• _ABOUT THIS TASK_
Output the records exactly. Include every line.

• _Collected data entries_
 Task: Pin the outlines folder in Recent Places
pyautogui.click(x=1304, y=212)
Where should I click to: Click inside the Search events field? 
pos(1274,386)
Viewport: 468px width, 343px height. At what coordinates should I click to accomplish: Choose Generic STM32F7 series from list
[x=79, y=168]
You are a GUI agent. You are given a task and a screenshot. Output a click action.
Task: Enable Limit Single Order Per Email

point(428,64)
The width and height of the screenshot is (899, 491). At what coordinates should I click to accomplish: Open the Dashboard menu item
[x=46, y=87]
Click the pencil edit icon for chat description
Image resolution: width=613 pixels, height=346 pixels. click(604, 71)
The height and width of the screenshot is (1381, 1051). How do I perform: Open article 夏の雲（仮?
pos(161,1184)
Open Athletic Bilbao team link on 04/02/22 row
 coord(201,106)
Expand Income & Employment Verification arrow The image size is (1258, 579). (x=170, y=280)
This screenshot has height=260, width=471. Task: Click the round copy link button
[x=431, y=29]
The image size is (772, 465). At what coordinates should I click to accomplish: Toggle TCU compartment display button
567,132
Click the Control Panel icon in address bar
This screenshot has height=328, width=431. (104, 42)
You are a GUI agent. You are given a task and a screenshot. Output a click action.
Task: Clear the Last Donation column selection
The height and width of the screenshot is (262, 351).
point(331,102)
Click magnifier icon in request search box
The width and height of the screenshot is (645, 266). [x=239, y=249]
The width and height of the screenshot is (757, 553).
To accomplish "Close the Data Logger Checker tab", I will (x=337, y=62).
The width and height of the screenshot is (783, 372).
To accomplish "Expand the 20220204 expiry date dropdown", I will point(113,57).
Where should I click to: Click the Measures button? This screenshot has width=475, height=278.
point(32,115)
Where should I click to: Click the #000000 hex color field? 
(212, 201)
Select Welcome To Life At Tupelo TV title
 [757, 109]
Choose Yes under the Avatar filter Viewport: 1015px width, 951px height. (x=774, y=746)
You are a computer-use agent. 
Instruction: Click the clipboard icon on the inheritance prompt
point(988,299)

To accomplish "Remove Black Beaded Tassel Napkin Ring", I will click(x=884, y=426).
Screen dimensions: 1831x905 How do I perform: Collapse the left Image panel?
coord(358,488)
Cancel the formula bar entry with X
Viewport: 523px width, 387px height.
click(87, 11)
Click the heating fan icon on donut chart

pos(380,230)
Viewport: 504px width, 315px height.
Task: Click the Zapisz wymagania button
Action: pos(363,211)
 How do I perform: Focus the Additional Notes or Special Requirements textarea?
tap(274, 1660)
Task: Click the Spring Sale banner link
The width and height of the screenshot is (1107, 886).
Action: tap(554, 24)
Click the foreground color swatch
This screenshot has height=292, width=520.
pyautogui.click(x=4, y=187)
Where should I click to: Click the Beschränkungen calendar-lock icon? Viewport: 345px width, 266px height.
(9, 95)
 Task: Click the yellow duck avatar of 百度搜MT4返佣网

• _REPLY_
 Task: Pin the outlines folder in Recent Places
pyautogui.click(x=1304, y=212)
Where should I click to: Click inside the Search events field? 
pos(1274,386)
Viewport: 468px width, 343px height. At what coordinates should I click to accomplish: Choose Generic STM32F7 series from list
[x=79, y=168]
You are a GUI agent. You are given a task and a screenshot. Output a click action.
Task: Enable Limit Single Order Per Email

point(428,64)
The width and height of the screenshot is (899, 491). At what coordinates should I click to accomplish: Open the Dashboard menu item
[x=46, y=87]
Click the pencil edit icon for chat description
Image resolution: width=613 pixels, height=346 pixels. click(604, 71)
The height and width of the screenshot is (1381, 1051). How do I perform: Open article 夏の雲（仮?
pos(161,1184)
Open Athletic Bilbao team link on 04/02/22 row
 coord(201,106)
Expand Income & Employment Verification arrow The image size is (1258, 579). (x=170, y=280)
This screenshot has height=260, width=471. Task: Click the round copy link button
[x=431, y=29]
The image size is (772, 465). At what coordinates should I click to accomplish: Toggle TCU compartment display button
567,132
Click the Control Panel icon in address bar
This screenshot has height=328, width=431. (104, 42)
You are a GUI agent. You are given a task and a screenshot. Output a click action.
Task: Clear the Last Donation column selection
The height and width of the screenshot is (262, 351).
point(331,102)
Click magnifier icon in request search box
The width and height of the screenshot is (645, 266). [x=239, y=249]
The width and height of the screenshot is (757, 553).
To accomplish "Close the Data Logger Checker tab", I will (x=337, y=62).
The width and height of the screenshot is (783, 372).
To accomplish "Expand the 20220204 expiry date dropdown", I will point(113,57).
Where should I click to: Click the Measures button? This screenshot has width=475, height=278.
point(32,115)
Where should I click to: Click the #000000 hex color field? 
(212, 201)
Select Welcome To Life At Tupelo TV title
 [757, 109]
Choose Yes under the Avatar filter Viewport: 1015px width, 951px height. (x=774, y=746)
You are a computer-use agent. 
Instruction: Click the clipboard icon on the inheritance prompt
point(988,299)

To accomplish "Remove Black Beaded Tassel Napkin Ring", I will click(x=884, y=426).
Screen dimensions: 1831x905 How do I perform: Collapse the left Image panel?
coord(358,488)
Cancel the formula bar entry with X
Viewport: 523px width, 387px height.
click(87, 11)
Click the heating fan icon on donut chart

pos(380,230)
Viewport: 504px width, 315px height.
Task: Click the Zapisz wymagania button
Action: pos(363,211)
 How do I perform: Focus the Additional Notes or Special Requirements textarea?
tap(274, 1660)
Task: Click the Spring Sale banner link
The width and height of the screenshot is (1107, 886).
Action: tap(554, 24)
Click the foreground color swatch
This screenshot has height=292, width=520.
pyautogui.click(x=4, y=187)
Where should I click to: Click the Beschränkungen calendar-lock icon? Viewport: 345px width, 266px height.
(9, 95)
 Task: Click the yellow duck avatar of 百度搜MT4返佣网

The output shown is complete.